If you were to look at the best-selling digital cameras on Amazon, you’d find a bunch of Chinese-made cheap cameras. If you dove into the reviews of those cameras, you’d see that they’re mostly for kids. They also include a bunch of instant cameras shooting zink paper like Canon’s older Ivy cameras. None of them are really good, mind you. But that’s part of the appeal.
It’s really time to admit it: modern cameras are too good and provide image quality that’s too manicured when really all we want is a special interpretation of reality instead. Right before writing this article, I spent a while researching how to make my Sony RAW files look like film. It brought me to a Reddit thread that told people just to switch cameras systems and that the minimal post-production world is really where it’s at. These digital disposable cameras are delivering that exact experience. And the images that they give off are really a special vibe.

To deny this at this point in camera history and photography history is a mistake akin to what Kodak did years ago when they developed digital cameras. Yet at the same time, I can see reps from many of the big camera companies doing this and saying this. Canon, for years, said that compact cameras weren’t in demand until they started making them again.
But even then, it shows that they don’t really get the idea of digital disposable cameras.
People want super cheap, affordable cameras. Those are the people in the market not looking for the higher end full-frame cameras. They want an experience that their phone won’t give them. And the truth is that these brands can surely do it by dipping into their designs from many years ago. Then they can put the cameras out in mass and sell them pretty easily. Canon has always been a master of doing this with holiday deal bundles.

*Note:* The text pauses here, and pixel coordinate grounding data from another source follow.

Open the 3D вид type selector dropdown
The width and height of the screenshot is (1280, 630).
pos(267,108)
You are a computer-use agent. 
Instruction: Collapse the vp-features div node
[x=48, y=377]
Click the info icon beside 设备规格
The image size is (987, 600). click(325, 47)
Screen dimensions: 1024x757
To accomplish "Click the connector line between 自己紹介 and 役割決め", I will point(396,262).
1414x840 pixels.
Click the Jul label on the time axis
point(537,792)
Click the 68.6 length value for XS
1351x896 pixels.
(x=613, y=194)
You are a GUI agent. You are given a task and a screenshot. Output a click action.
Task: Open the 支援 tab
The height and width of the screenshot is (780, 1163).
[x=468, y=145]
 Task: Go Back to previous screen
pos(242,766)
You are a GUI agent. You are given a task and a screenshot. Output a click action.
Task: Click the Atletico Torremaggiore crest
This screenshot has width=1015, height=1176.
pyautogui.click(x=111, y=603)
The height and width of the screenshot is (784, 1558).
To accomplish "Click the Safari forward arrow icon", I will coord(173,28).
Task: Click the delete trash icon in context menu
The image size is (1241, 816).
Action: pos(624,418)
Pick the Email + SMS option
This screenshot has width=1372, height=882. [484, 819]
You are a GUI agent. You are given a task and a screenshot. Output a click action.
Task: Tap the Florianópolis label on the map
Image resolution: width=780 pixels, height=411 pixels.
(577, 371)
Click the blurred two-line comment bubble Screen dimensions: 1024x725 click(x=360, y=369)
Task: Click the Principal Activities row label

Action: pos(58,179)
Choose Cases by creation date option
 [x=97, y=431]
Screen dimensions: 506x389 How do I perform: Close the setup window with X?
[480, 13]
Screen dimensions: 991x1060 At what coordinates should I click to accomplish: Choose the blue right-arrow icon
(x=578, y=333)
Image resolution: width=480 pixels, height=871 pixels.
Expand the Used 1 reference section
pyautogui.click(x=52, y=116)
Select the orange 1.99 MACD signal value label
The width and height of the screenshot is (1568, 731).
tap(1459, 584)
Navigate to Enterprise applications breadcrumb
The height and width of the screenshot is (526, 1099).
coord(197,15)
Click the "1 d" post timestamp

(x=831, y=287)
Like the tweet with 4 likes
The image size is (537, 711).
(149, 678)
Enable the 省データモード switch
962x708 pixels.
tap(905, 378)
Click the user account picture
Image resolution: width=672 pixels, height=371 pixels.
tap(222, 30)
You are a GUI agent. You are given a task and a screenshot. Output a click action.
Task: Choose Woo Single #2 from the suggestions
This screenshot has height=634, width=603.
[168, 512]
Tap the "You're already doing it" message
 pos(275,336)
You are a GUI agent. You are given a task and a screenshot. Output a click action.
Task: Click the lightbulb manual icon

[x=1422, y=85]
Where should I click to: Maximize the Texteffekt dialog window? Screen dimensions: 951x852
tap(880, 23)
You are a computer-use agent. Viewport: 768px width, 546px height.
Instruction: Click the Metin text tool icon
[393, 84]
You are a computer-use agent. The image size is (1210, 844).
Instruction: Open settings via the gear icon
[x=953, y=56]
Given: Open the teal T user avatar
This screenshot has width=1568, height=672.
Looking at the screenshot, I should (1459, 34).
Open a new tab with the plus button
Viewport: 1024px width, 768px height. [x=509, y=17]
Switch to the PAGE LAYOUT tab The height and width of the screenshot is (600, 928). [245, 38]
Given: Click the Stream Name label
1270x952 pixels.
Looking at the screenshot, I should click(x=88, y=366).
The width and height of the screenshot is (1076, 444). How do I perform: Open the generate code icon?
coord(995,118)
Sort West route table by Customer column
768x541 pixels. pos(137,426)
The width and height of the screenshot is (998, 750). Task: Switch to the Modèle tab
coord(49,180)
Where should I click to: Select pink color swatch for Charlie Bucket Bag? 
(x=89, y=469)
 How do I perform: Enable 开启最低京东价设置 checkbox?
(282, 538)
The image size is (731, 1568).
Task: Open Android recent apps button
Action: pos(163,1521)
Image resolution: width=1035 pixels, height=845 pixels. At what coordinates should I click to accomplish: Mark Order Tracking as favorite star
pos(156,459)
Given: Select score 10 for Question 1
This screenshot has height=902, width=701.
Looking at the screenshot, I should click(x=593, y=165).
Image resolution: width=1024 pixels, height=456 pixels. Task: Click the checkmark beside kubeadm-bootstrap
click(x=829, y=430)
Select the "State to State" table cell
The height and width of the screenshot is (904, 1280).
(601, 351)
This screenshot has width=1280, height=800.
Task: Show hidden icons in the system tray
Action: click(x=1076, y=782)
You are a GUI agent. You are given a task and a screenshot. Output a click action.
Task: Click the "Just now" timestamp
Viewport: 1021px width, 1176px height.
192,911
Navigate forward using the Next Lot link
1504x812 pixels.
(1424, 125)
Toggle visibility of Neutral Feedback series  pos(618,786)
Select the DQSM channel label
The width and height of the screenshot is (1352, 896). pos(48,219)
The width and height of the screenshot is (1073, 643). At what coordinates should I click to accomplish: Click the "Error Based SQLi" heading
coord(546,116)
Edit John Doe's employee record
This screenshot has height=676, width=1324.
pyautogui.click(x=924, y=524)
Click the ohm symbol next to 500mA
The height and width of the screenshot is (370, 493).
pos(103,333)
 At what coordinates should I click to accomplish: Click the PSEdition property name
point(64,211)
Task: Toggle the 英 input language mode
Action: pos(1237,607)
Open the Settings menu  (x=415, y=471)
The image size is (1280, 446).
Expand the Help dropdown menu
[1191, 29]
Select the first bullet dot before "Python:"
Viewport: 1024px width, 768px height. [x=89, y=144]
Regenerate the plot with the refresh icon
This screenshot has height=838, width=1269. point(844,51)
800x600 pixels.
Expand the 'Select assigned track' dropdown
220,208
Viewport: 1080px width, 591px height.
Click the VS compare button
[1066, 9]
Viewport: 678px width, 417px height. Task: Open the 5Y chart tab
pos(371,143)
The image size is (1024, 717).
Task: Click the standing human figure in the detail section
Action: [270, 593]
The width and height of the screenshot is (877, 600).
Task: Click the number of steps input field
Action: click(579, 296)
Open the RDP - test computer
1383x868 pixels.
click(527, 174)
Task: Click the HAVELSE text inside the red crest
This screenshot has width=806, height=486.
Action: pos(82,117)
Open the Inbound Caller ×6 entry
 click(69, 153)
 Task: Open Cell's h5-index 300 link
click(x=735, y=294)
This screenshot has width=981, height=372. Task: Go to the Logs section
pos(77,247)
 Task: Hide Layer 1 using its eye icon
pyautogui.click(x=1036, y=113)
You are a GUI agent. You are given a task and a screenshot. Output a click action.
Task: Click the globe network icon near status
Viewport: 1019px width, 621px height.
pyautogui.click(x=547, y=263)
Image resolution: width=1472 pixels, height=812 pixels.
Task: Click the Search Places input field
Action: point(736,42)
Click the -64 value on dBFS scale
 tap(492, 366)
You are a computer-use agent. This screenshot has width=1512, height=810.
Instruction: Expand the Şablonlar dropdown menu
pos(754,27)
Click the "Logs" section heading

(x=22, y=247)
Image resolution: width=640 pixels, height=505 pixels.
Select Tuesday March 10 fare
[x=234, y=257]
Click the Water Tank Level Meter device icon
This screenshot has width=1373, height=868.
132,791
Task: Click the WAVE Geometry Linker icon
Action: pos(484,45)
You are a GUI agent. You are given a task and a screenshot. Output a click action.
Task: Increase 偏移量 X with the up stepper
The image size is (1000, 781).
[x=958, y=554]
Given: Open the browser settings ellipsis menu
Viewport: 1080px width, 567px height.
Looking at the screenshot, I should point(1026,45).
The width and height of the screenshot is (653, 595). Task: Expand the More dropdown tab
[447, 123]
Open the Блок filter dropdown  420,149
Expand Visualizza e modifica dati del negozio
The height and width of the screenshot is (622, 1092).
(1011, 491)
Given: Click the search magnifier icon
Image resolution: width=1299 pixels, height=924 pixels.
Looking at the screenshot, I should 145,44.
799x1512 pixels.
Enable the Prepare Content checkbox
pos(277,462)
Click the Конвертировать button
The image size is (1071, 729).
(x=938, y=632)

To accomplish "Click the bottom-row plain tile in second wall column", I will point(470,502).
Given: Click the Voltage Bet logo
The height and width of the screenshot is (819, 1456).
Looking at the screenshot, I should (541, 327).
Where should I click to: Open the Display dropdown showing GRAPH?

I mean, people are even buying the iPod Touch because of what the camera can do. The bigger Japanese companies will always say that something is a niche market and won’t give into it. But let me count all the ways that they’ve been wrong since I started my career as a journalist:
- Mirrorless cameras overtaking DSLRs
- Film becoming a real thing instead of just being a niche product
- The need and rise for unique lens focal lengths
- The want for cameras and lenses that can provide a unique look
- The return of point and shoot cameras
Let’s be really honest, the Japanese camera brands are protecting their capitalistic goals. But the best way to do that is to instead be open to the possibility of an idea instead of saying what you have right now can do what someone wants.
Consumers know what they want.
These newer Chinese brands are mimicking how many of the Japanese brands started out: by copying the Europeans. And it’s only a matter of time until they take off.